Beginning at the line that holds "Screen dimensions: 927x780", transcribe each line exactly through the end of the records, and leave any pictures out.

• _DATA SUPPLIED_:

::::::

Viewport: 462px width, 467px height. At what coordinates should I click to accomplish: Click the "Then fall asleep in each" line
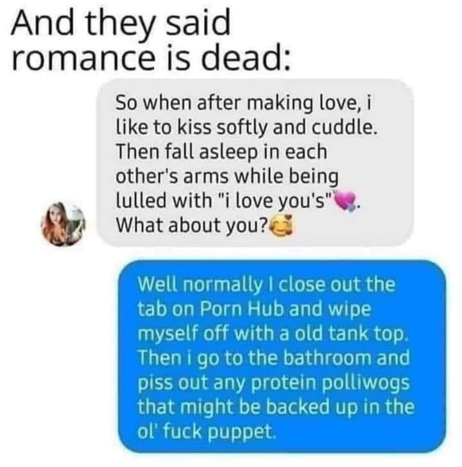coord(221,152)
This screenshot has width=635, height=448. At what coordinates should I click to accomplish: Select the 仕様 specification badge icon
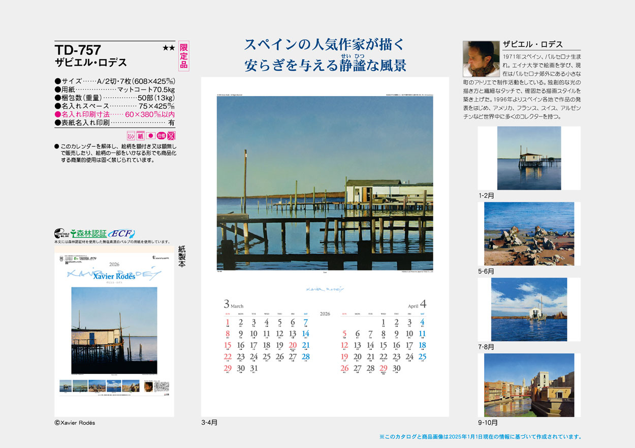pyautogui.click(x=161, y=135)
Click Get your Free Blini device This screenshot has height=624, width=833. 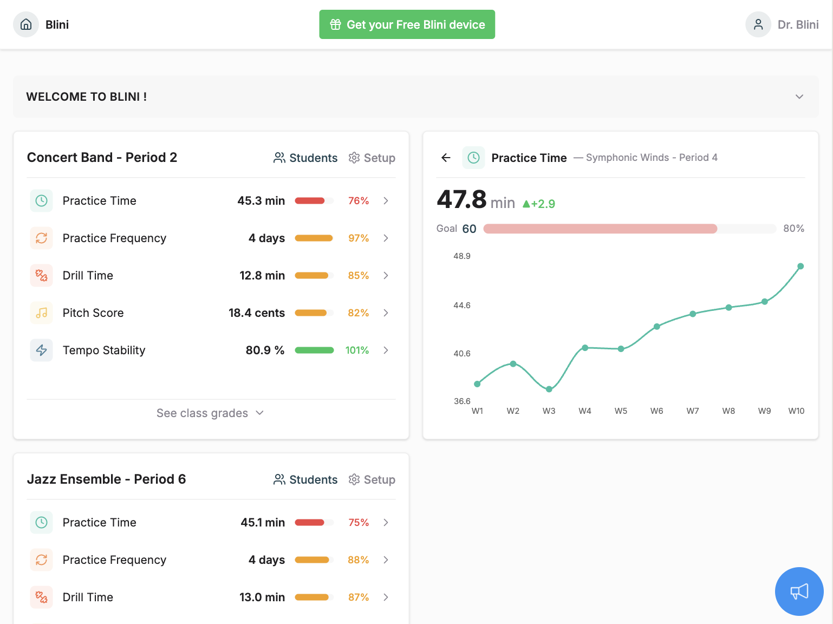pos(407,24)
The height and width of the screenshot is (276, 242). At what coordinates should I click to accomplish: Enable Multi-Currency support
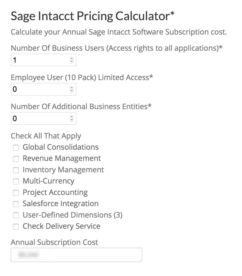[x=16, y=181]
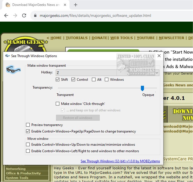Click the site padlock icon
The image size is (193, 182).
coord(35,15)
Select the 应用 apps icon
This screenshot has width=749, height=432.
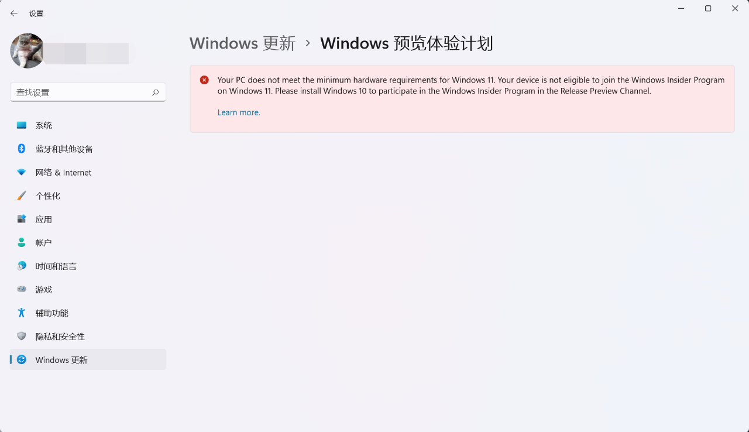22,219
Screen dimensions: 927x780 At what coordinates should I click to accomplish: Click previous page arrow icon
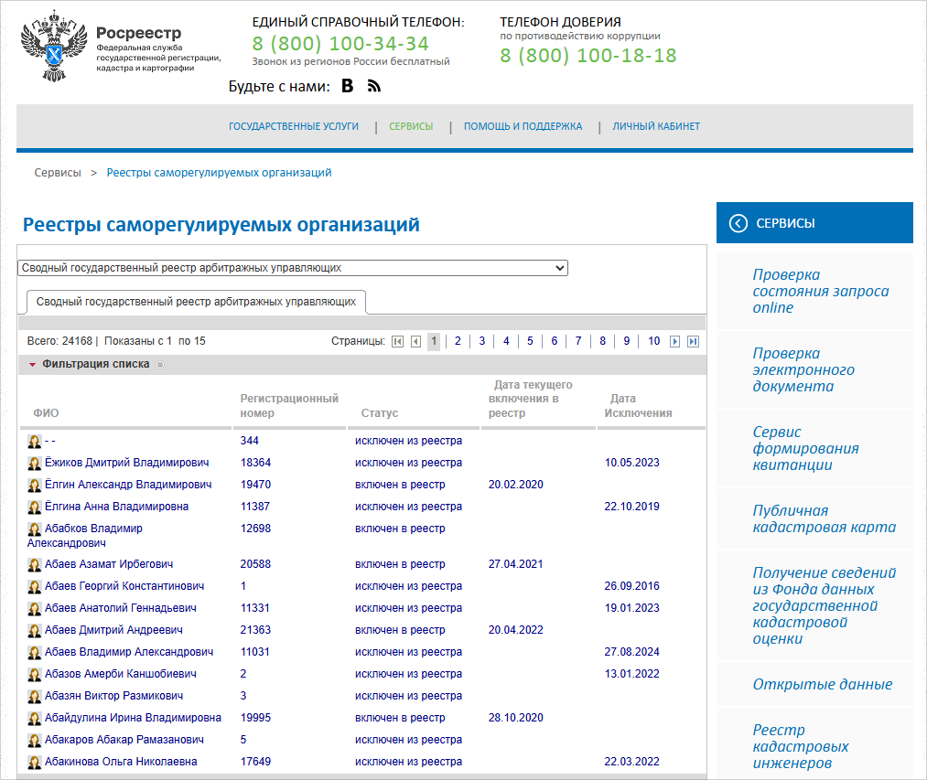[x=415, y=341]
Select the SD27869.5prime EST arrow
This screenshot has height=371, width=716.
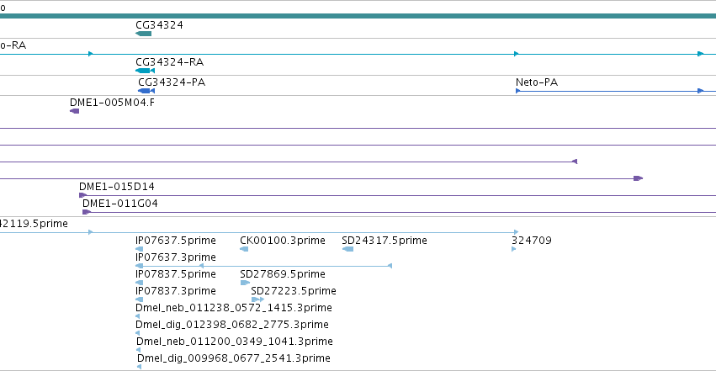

::::::

• _EXERCISE SOLUTION_:
Screen dimensions: 927x780 At what coordinates should I click to accomplish: Click previous page arrow icon
[x=415, y=341]
Select the SD27869.5prime EST arrow
This screenshot has height=371, width=716.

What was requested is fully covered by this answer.